WHAT TO PRODUCE
From the data below, set down exactly the lines between the one holding "You are a computer-use" and the one holding "Instruction: Open the three-dot options menu", inclusive, and no others.

___ THE RECORDS ___

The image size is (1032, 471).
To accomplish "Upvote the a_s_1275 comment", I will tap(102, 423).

___
___ THE RECORDS ___

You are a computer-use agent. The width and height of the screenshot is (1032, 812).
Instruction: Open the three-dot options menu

___
___ THE RECORDS ___

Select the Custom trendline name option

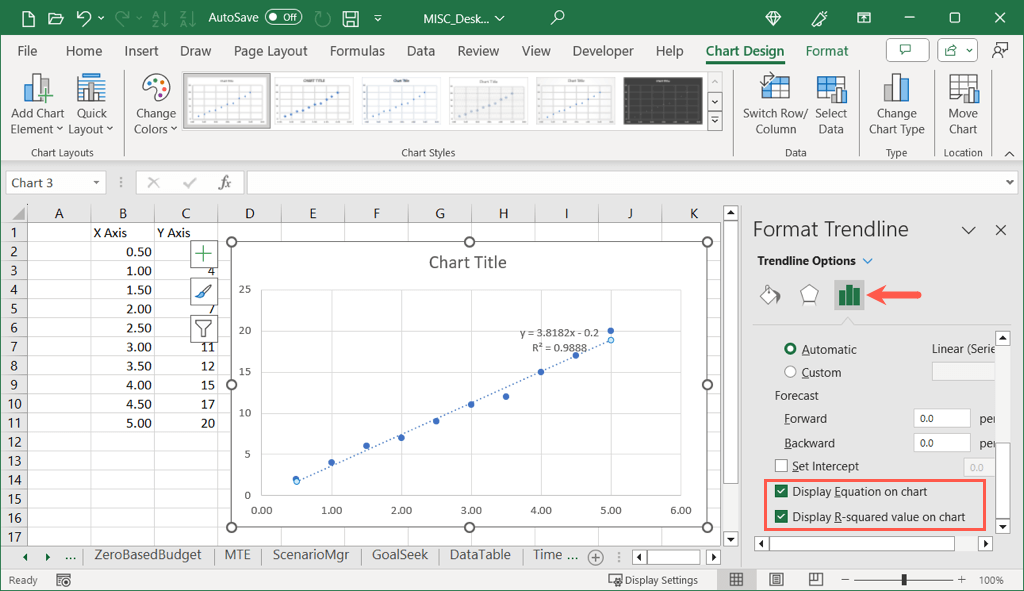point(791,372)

___

COMPLETED TASK
You are a computer-use agent. The width and height of the screenshot is (1032, 812).
Instruction: Open the three-dot options menu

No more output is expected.